# I ordered a Sinn 104 I St Sa White today. It will be my first German watch, a few questions.



## lankyleopard (May 28, 2017)

I may have ordered prematurely, b/c I have a few questions.

What does the St and Sa mean? 

Does it use the tegimented steel?

Does it have AR coating?

Any complaints on the leather strap or the bracelet?

Any other general pros and cons would be appreciated.


----------



## PrimeTime0099 (Feb 15, 2015)

Lol, I'm looking at this watch too. How did you decide on the white vs black dial... tough choice.


----------



## andrewlogan1987 (Jul 9, 2013)

St is stainless steel ans sa is sapphire crystal. Its not tegimented and it will have an ar coating

Sent from my SM-G950F using Tapatalk


----------



## User365937 (Apr 29, 2017)

You're going to love it. I know I do.


----------



## lankyleopard (May 28, 2017)

PrimeTime0099 said:


> Lol, I'm looking at this watch too. How did you decide on the white vs black dial... tough choice.


The white one pops.


----------



## consum3r (Sep 19, 2014)

"st" ist Edelstahl (gehäuse), und "sa" ist Saphirkristall (deckglas).
Deckglas aus beidseitig entspiegelt.
Nein, es ist nicht tegiment.

mehr informationen hier: https://www.sinn.de/de/Modell/104_St_Sa_I_W.htm


----------



## MKN (Mar 27, 2012)

So you ordered a new watch entirely without looking at the spec-sheet?
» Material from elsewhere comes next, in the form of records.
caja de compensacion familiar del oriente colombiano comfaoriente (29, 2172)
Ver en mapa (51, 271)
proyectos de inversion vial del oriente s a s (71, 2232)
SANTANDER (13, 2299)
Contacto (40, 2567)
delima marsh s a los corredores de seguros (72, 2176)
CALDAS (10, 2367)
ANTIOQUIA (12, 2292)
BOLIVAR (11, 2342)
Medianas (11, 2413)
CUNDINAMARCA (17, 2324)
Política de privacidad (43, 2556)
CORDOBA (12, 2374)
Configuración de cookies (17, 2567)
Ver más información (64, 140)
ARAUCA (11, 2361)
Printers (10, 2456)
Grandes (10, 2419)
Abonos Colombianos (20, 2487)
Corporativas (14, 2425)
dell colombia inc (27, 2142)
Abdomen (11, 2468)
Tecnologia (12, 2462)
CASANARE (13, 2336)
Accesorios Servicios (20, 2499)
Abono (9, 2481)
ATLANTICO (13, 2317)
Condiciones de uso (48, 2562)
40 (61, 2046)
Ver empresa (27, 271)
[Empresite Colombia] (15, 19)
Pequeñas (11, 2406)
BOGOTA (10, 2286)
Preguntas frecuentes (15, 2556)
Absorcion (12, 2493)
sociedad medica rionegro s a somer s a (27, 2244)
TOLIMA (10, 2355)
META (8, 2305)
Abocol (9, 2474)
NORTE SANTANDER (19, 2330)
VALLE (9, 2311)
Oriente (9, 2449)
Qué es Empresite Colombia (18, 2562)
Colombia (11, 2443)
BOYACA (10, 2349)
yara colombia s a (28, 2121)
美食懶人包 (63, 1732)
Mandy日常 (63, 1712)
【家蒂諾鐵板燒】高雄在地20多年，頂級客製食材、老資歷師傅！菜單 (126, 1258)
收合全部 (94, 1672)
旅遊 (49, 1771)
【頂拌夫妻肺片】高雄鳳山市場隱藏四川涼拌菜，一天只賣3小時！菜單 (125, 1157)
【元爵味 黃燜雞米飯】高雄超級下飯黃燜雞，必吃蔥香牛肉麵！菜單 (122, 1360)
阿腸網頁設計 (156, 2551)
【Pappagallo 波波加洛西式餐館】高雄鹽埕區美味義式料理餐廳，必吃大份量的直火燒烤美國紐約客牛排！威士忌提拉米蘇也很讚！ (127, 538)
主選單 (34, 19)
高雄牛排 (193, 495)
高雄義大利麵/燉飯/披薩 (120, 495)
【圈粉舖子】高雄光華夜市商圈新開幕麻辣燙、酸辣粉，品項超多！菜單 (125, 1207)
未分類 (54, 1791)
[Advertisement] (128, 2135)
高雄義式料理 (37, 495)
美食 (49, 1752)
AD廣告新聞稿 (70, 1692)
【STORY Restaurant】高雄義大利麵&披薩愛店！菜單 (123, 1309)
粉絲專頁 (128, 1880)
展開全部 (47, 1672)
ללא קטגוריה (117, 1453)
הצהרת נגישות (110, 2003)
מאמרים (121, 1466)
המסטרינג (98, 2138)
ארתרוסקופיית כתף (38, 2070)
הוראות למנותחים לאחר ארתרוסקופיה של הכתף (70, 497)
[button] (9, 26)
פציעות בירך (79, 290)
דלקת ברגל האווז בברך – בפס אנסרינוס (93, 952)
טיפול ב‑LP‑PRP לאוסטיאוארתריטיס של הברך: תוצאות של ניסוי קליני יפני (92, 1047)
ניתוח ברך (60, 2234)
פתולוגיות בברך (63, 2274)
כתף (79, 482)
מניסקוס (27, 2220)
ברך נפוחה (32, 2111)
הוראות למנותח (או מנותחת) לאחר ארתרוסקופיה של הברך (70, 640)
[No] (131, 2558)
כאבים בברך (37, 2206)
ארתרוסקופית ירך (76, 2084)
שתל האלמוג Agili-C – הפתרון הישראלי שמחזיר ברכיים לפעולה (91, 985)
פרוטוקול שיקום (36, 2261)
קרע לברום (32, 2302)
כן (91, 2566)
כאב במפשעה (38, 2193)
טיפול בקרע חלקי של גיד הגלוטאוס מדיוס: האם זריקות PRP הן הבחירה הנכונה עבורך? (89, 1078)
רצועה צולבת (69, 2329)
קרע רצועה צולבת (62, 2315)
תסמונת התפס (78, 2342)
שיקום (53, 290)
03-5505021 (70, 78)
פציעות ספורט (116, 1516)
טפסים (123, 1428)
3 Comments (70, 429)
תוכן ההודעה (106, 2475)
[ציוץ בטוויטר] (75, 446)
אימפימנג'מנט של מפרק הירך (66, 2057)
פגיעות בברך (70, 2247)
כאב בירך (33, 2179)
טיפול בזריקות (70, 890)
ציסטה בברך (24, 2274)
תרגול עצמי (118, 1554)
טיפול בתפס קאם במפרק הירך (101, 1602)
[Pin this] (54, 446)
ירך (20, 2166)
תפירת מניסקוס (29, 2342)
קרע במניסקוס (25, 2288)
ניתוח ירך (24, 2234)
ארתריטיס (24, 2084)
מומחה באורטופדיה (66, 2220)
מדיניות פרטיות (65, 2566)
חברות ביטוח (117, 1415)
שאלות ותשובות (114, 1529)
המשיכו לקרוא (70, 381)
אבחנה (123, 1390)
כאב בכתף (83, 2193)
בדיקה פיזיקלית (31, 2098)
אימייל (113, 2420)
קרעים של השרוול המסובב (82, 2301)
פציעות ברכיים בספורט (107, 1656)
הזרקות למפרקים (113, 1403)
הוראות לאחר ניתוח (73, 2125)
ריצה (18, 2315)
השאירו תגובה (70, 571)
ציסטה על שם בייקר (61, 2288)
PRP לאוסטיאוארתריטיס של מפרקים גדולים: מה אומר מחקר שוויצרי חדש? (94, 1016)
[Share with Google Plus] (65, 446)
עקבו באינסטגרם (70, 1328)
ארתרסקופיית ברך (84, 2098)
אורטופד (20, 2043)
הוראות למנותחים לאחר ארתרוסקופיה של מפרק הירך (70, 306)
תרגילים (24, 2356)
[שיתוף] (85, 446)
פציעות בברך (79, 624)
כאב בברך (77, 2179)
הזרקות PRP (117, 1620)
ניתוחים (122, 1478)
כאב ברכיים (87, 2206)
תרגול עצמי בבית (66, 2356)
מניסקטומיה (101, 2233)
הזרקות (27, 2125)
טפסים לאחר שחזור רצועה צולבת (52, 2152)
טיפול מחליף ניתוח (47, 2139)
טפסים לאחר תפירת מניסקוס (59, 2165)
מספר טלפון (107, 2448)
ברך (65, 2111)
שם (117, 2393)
Was your criteria for picking it just: ooh it's pretty?

Sendt fra min ALE-L21 med Tapatalk


----------



## uplockjock (Nov 29, 2016)

SI stands for indicies and SA for arabic


----------



## Dufresne (Dec 20, 2012)

uplockjock said:


> SI stands for indicies and SA for arabic


No. See above.

Sent from my iPhone using Tapatalk


----------



## City74 (Apr 20, 2015)

Always surprises me when people buy stuff and then ask about it. I mean I will NEVER get that logic


----------



## Chronographer (Jan 10, 2009)

Good looking Sinn


----------



## Moss28 (Dec 26, 2017)

Nice watch!

Sent from my Pixel 2 using Tapatalk


----------



## Myron (Dec 27, 2009)

I loved everything about mine except the polished case, so I had it media blasted. Now it's perfect for me.


----------



## sticky (Apr 5, 2013)

MadsNilsson said:


> So you ordered a new watch entirely without looking at the spec-sheet? Was your criteria for picking it just: *ooh it's pretty?*
> 
> Sendt fra min ALE-L21 med Tapatalk


That just about sums up how I choose a watch. :-d


----------



## lankyleopard (May 28, 2017)

MadsNilsson said:


> So you ordered a new watch entirely without looking at the spec-sheet? Was your criteria for picking it just: ooh it's pretty?
> 
> Sendt fra min ALE-L21 med Tapatalk


Spec sheet on watchbuys didn't address my questions. Of course I looked at the specs, lol.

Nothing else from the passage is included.